El mercado se extendía por un campo con edificios en tres de sus lados. Había puestos donde vendían montones de cebollas y nabos blancos, patatas, remolachas y otras verduras de colores tan variados que Sherlock ni siquiera reconocía. Otros tenían codillos de jamón colgando de ganchos con moscas zumbando a su alrededor y pescado desplegado encima de un montón de paja. También había gente vendiendo distintas telas y ropas: tapices y alepines, barraganes y tejidos de lana ligeros y sarga. A un costado del terreno, dentro de un corral improvisado, había un rebaño de ovejas y un par de cerdos tumbados en el suelo que estaban durmiendo pese al barullo. La mezcla de olores era bastante insoportable y había un ligero tufo a putrefacción flotando en el aire. Al atardecer, pensó Sherlock, todo aquel lugar apestaría a verduras y pescado podrido, pero para entonces la mayoría de los clientes se habría marchado y solo quedarían los vecinos más pobres que estarían esperando a que los comerciantes empezaran a bajar los precios para deshacerse de sus existencias.

Daba la impresión de que el mercado estaba un poco apagado, no tan animado como Sherlock lo recordaba. En vez del ajetreo típico del mercado en una aldea, al que la gente consideraba un acontecimiento social, además de una oportunidad para adquirir aquello que necesitaba, parecía que aquí los clientes iban directos a comprar lo que les hacía falta, negociaban lo justo y se marchaban.

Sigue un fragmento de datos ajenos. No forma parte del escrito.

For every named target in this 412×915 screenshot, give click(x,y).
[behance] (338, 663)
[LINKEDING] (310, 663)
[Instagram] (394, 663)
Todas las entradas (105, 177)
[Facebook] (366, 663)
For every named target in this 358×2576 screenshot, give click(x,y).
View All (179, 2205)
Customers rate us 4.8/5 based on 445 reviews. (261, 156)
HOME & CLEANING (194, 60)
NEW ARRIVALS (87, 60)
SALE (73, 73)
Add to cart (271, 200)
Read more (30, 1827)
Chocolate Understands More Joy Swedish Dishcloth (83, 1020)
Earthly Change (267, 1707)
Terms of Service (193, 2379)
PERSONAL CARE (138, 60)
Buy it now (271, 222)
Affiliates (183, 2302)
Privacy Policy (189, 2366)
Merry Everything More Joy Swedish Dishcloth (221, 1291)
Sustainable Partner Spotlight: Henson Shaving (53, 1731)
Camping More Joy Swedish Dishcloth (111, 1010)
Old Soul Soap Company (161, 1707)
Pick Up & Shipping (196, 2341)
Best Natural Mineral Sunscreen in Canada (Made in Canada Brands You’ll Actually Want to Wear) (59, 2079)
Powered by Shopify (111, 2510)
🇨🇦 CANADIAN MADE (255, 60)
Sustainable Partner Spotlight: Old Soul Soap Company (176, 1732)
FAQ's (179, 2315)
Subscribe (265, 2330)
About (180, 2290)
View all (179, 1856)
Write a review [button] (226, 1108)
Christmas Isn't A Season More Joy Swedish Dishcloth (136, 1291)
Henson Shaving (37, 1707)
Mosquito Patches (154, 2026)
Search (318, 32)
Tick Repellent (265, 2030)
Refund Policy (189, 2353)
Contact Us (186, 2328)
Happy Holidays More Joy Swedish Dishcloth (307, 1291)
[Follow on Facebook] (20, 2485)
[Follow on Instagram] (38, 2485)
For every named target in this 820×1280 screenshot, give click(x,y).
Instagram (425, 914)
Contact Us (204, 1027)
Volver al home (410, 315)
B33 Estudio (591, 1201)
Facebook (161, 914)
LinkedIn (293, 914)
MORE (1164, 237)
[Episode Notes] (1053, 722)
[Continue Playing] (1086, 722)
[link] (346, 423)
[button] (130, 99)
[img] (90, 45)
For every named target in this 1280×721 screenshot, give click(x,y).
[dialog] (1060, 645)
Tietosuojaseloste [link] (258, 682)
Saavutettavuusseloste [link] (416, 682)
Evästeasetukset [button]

—¿Estaba Crowe en casa? —preguntó Matty cuando Sherlock se acercó a él. Estaba sentado en una caja de madera puesta bocabajo y miraba fijamente a los comerciantes esperando que se despistaran un momento.

—Al principio, no; pero he conocido a su hija.

—Sí, la he visto por ahí.

—Podrías haberme dicho algo —se quejó Sherlock—. Me pilló por sorpresa. No esperaba que estuviera ahí. He debido de parecer un idiota.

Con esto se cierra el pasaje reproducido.